-- start of GIVEN INFORMATION --

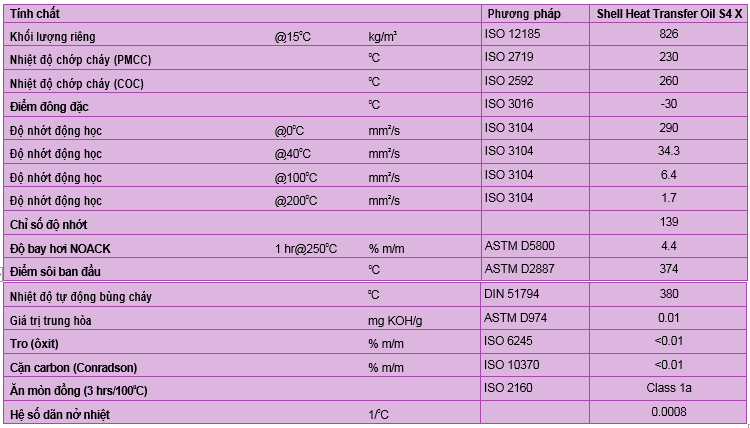Click the @40°C condition cell

(x=293, y=154)
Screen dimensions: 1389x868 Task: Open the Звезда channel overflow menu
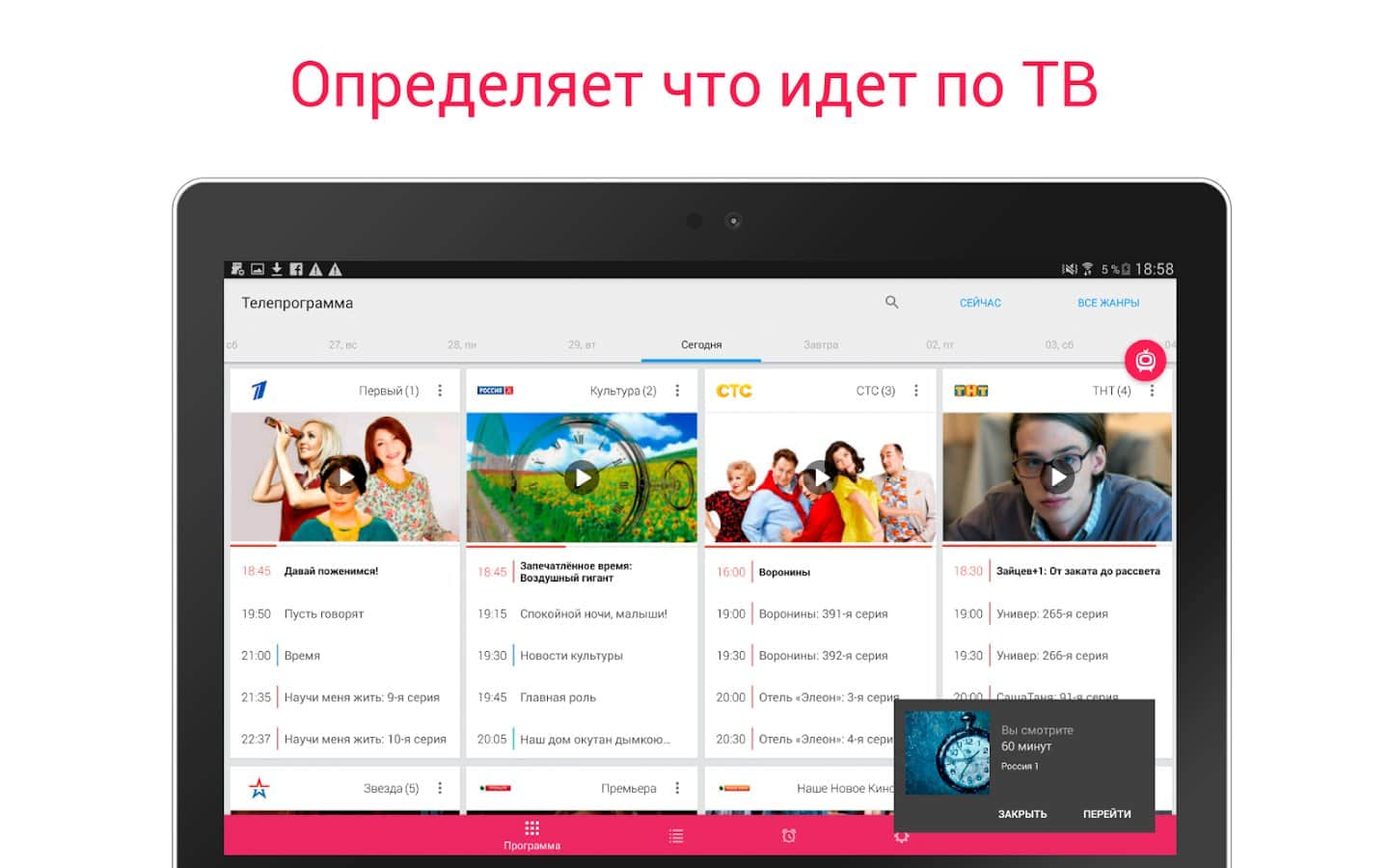[440, 788]
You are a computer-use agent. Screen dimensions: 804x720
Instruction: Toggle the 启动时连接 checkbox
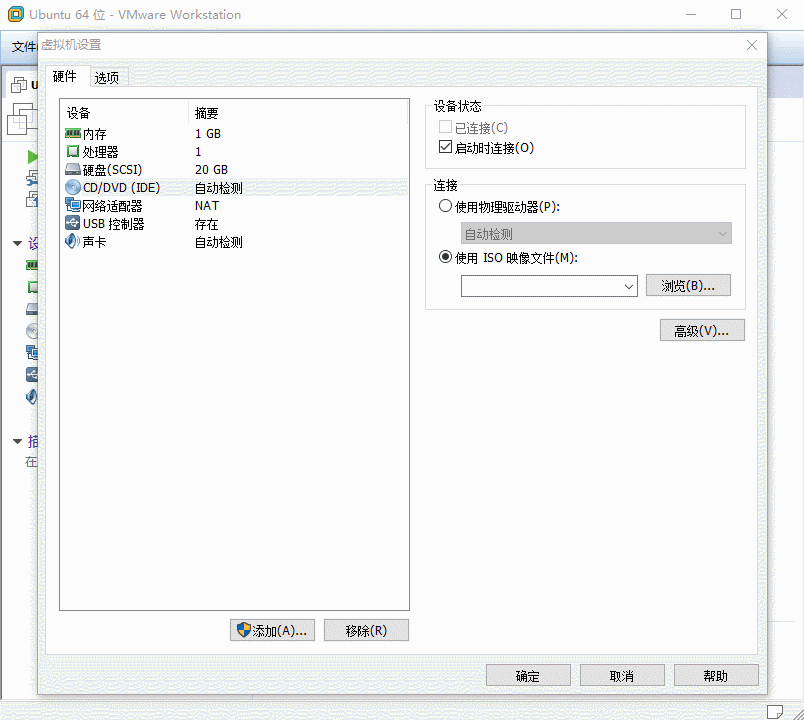coord(446,147)
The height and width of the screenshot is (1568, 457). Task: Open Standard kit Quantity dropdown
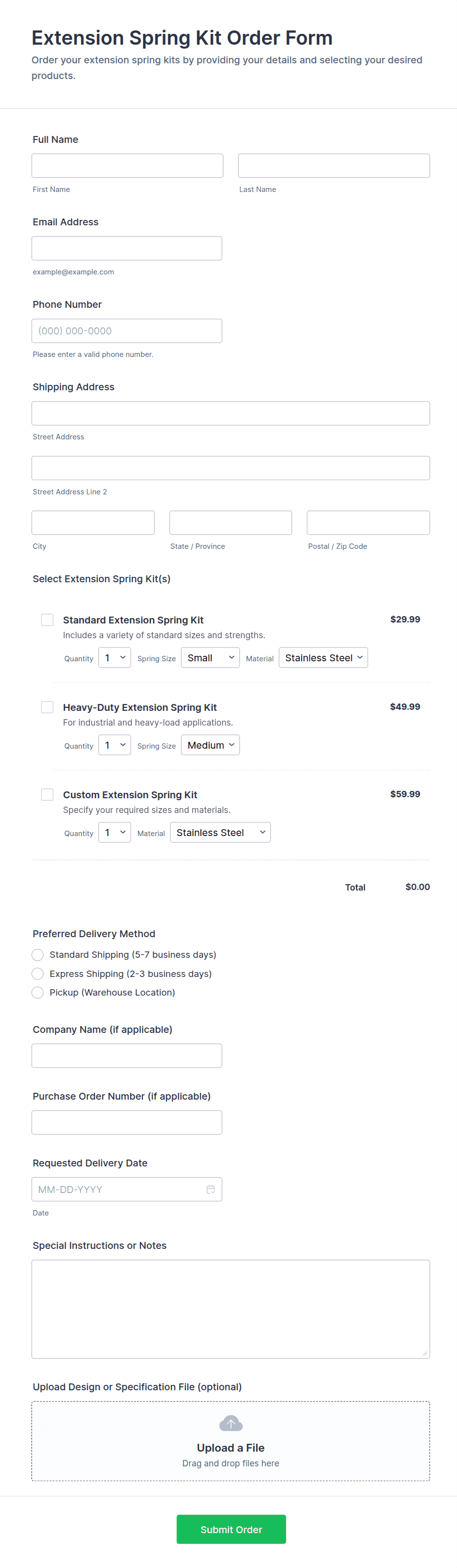pos(114,657)
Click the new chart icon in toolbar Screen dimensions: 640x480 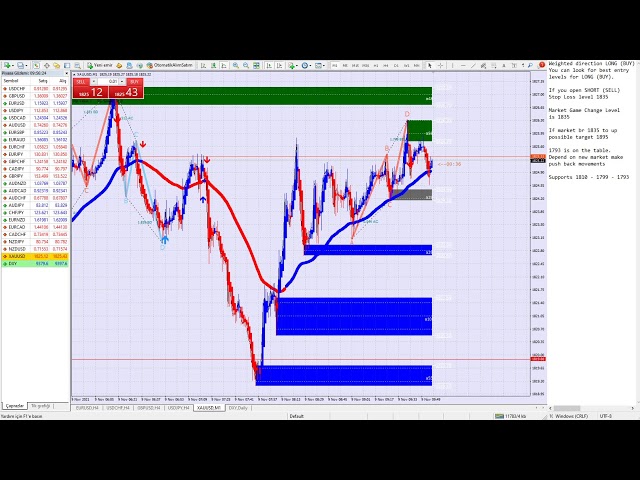pos(6,65)
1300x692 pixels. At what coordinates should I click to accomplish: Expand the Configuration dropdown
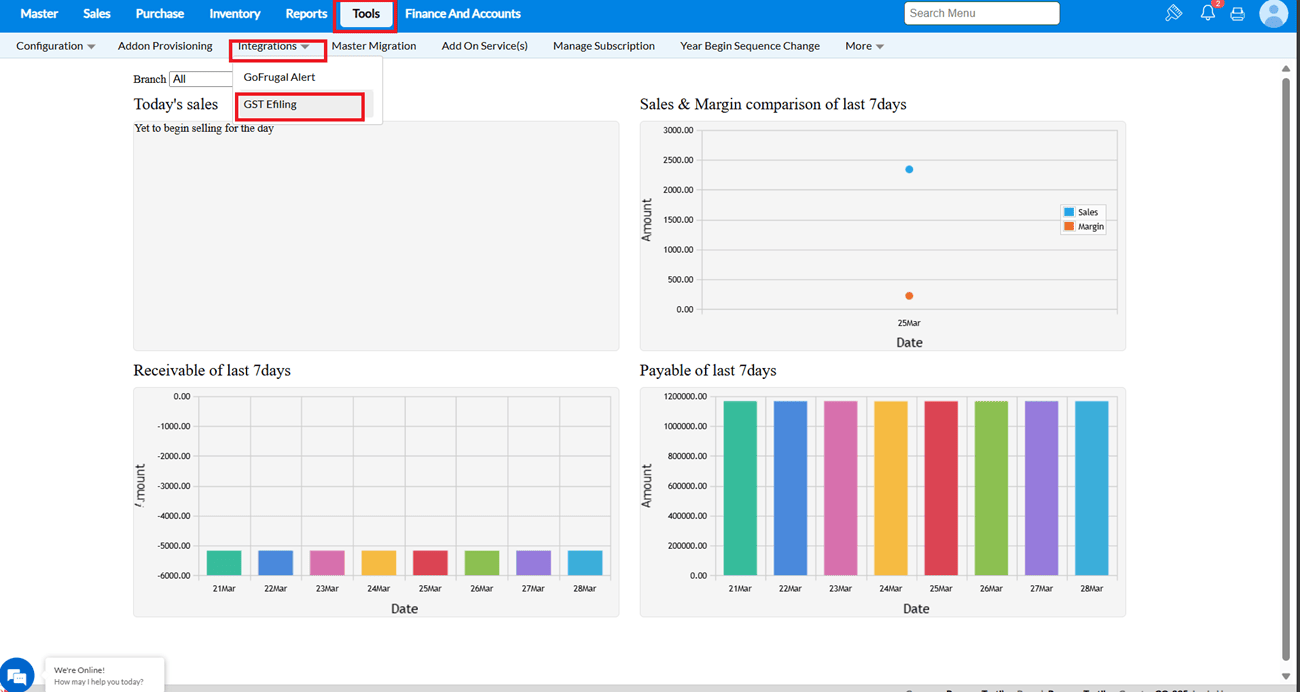pyautogui.click(x=55, y=46)
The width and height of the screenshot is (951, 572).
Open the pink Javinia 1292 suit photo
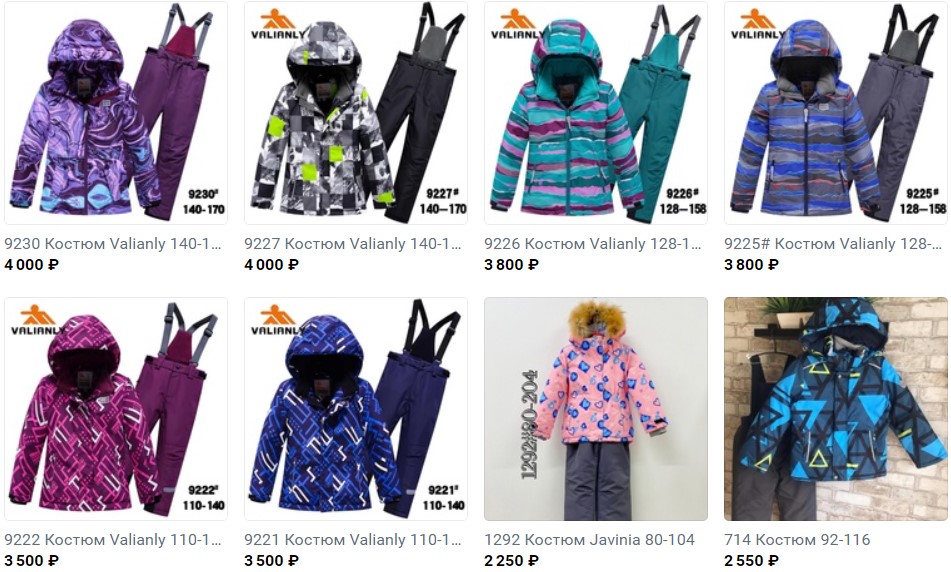[596, 409]
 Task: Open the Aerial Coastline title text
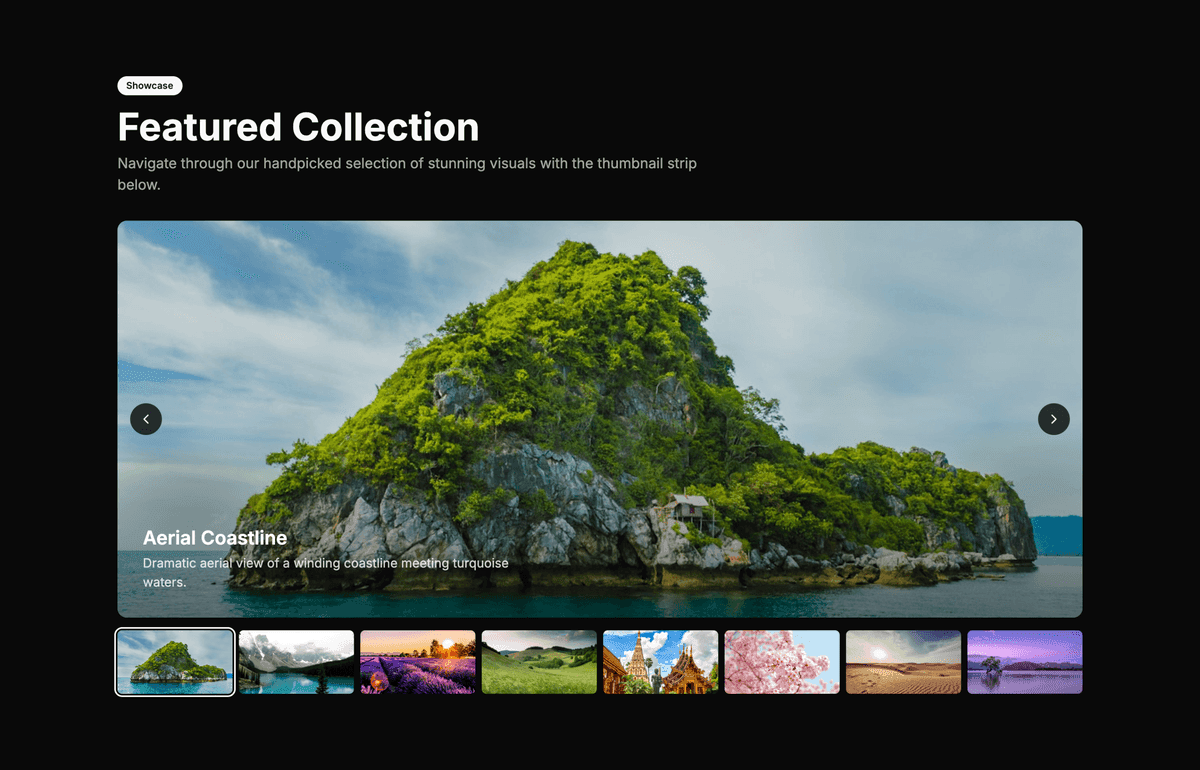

-- end of GIVEN INFORMATION --

→ **WHAT YOU WILL DO**: Copy out the entries word for word, starting with the line that contains "1300x692 pixels. At" and ending with the last line of the entries. Leave out the pictures.

→ **EXERCISE RESULT**:
1300x692 pixels. At what coordinates should I click to accomplish: Expand the Configuration dropdown
pyautogui.click(x=55, y=46)
The width and height of the screenshot is (951, 572).
Open the pink Javinia 1292 suit photo
[596, 409]
 Task: Open the Aerial Coastline title text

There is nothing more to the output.